While Marianne’s roots are in Joliet, her family was part of the Eastern European
emigration that helped to build Joliet’s diverse community.
Marianne Wolf was born and raised in Joliet. Marianne attended high school at Saint Francis Academy in Joliet, and is a graduate of
Illinois Wesleyan University (Bloomington) with a Bachelor of Fine Arts degree. She also studied European Literature in Paris and Brussels,
and Business Management in London and Lucerne. Marianne is an MFA candidate in the Fiction Writing Program of Columbia College
Chicago. While Marianne’s roots are in Joliet, her family was part of the Eastern European emigration that helped to build
Joliet’s
diverse community.

What is significant to me is the fact that both of my great grandfathers were Croatian immigrants who brought their sons with
them to Joliet. At the age of 16, my paternal grandfather decided not to return with his father to their native village Plešce, Croatia
though the rest of his brothers and sisters remained in Croatia. My maternal great grandfather was from the village of Mrkopali. I
remember both my grandfathers as hard working, determined men who never complained. My parents and grandparents taught
me life’s values: the importance of family, the neighborhood parish and its community, education, and my work ethic.” Following
family traditions, Marianne is an active member of the Joliet Croatian Cultural Club, Croatian Fraternal Union of America (Lodge
18), the Slovenian Women’s Union of America (Branch 20), and a 50-year member of Kranjsko Slovenska Katoliska Jednota (Lodge
20). Her grandfather proudly enrolled her in the latter when she was only a toddler!

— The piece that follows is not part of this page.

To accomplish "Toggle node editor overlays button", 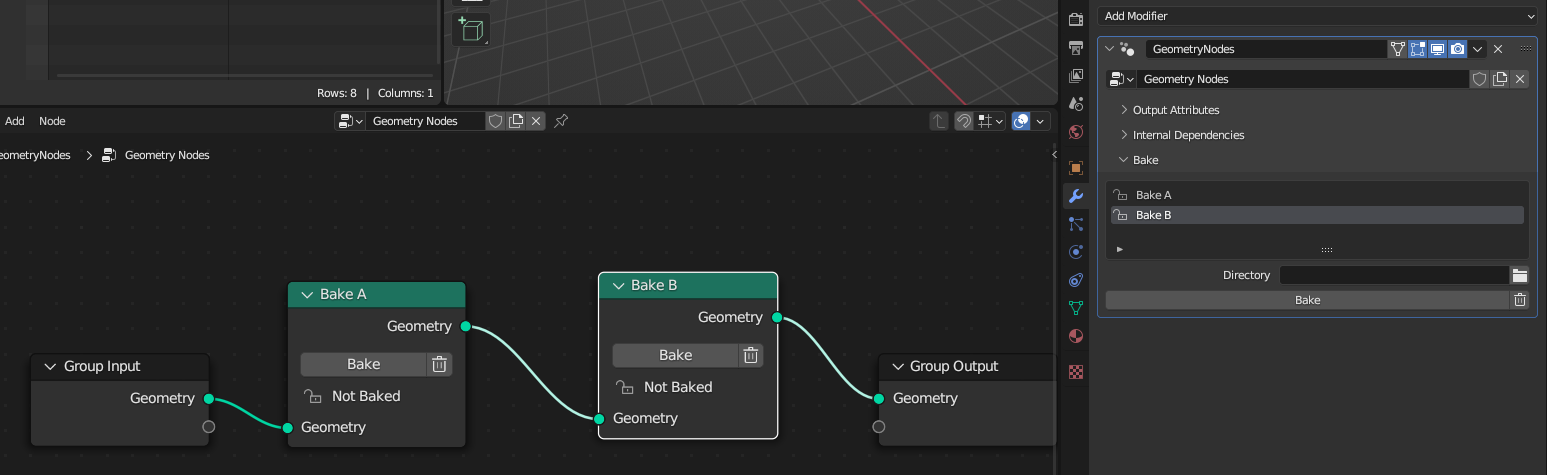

Booklist Magazine calledThe Voile Dress  heartrending, and this poignant work of fiction was selected as a 2004 winner of the Illinois
Woman’s Press Association’s Mate E. Palmer Communications Contest. Marianne’s stories have also appeared in
Zajednicar, the national
newspaper of the Croatian Fraternal Union of America and KSKJ Voice, a publication of the American Slovenian Catholic Union.  

Serving the community is important to Marianne. She served as Director of Volunteers for Chicago’s Department of Cultural Affairs (1996-
2008) designing the overall volunteer program for the department. She also developed the volunteer program for the first American
venue of the 4th International Congress of Educating Cities. She says, “By involving citizens from a variety of
neighborhoods and communities that are Chicago into the Department’s programs and activities — extraordinary things happen….”
Marianne represented Chicago as an Ambassador during the 1994 World Cup.
She currently serves as the President of the Illinois Woman's Press Association, on the executive board of the National Federation of
Press Women and the Illinois Wesleyan University Chicago Alumni Board.